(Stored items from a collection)
+ + + + + + +

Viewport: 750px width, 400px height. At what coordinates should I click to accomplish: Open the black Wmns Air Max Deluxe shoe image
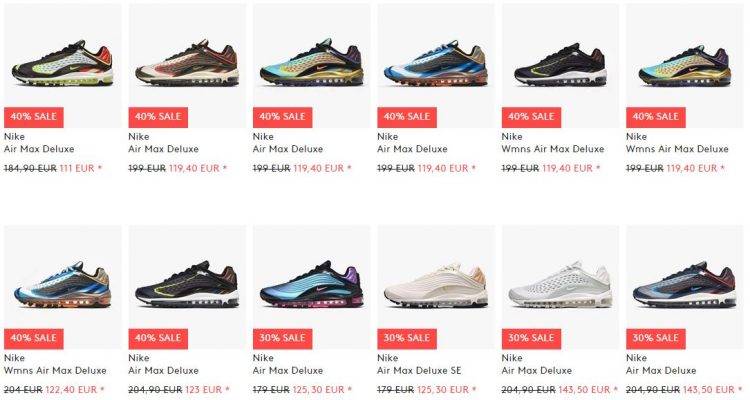click(x=560, y=65)
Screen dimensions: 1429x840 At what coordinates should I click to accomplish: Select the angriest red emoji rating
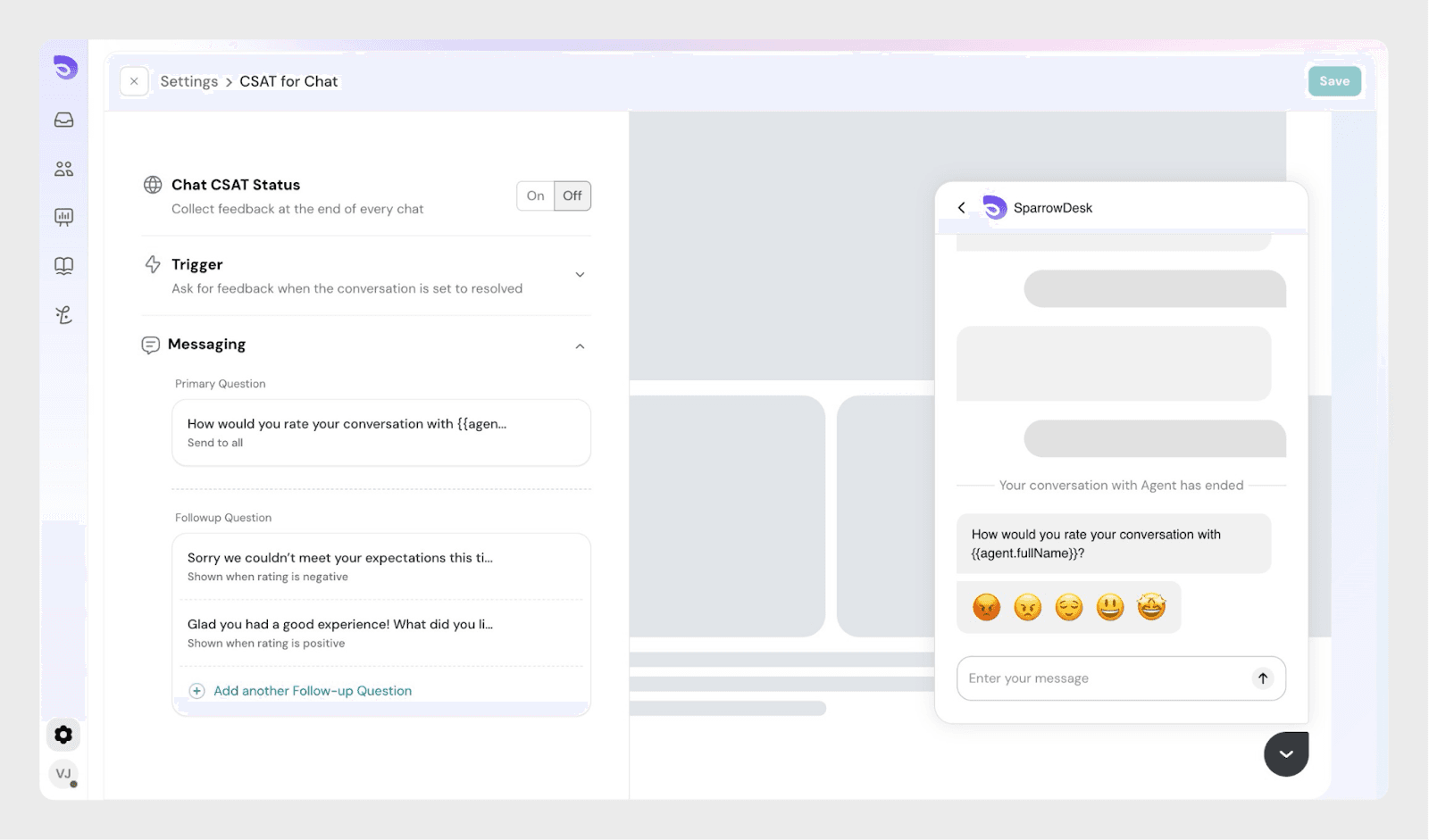[986, 608]
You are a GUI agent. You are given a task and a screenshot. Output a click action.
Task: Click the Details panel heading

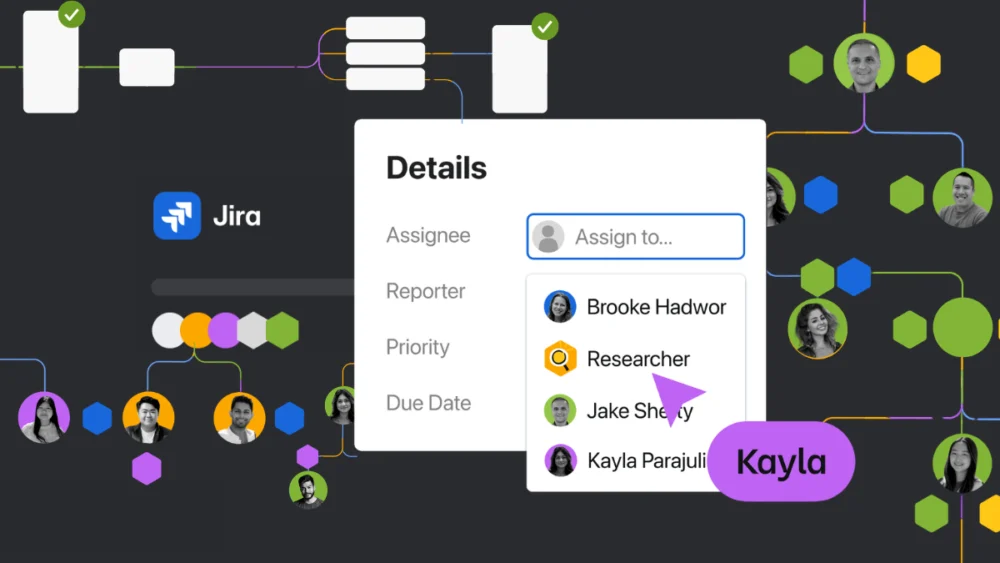click(436, 168)
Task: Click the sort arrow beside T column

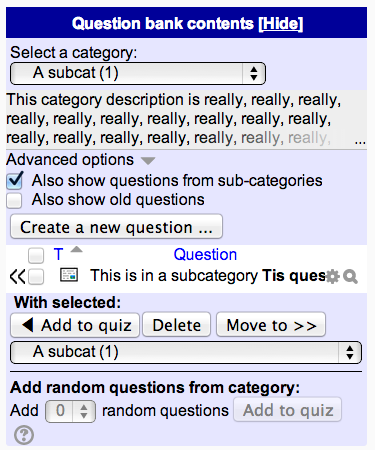Action: point(77,249)
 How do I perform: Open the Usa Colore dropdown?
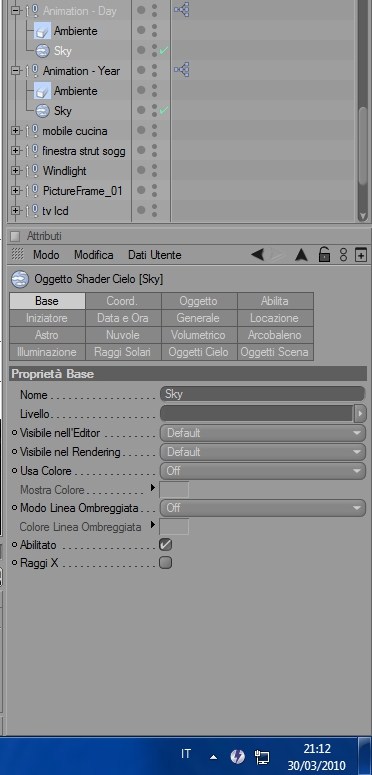(263, 471)
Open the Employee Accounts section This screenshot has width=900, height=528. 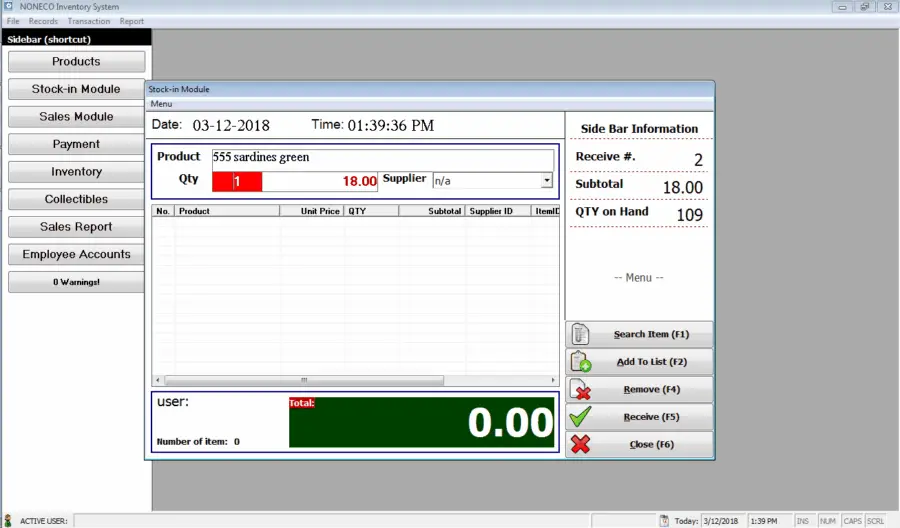click(x=76, y=254)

+ + + + + + +

## [EXERCISE REQUIREMENTS]
Quote the records above exactly, from the first line through the line containing "You are a GUI", and leave out the pictures.

## [ANSWER SECTION]
Viewport: 750px width, 400px height. At what coordinates should I click to accomplish: Open the black Wmns Air Max Deluxe shoe image
click(x=560, y=65)
Screen dimensions: 1429x840 At what coordinates should I click to accomplish: Select the angriest red emoji rating
[986, 608]
You are a GUI agent. You are given a task and a screenshot. Output a click action.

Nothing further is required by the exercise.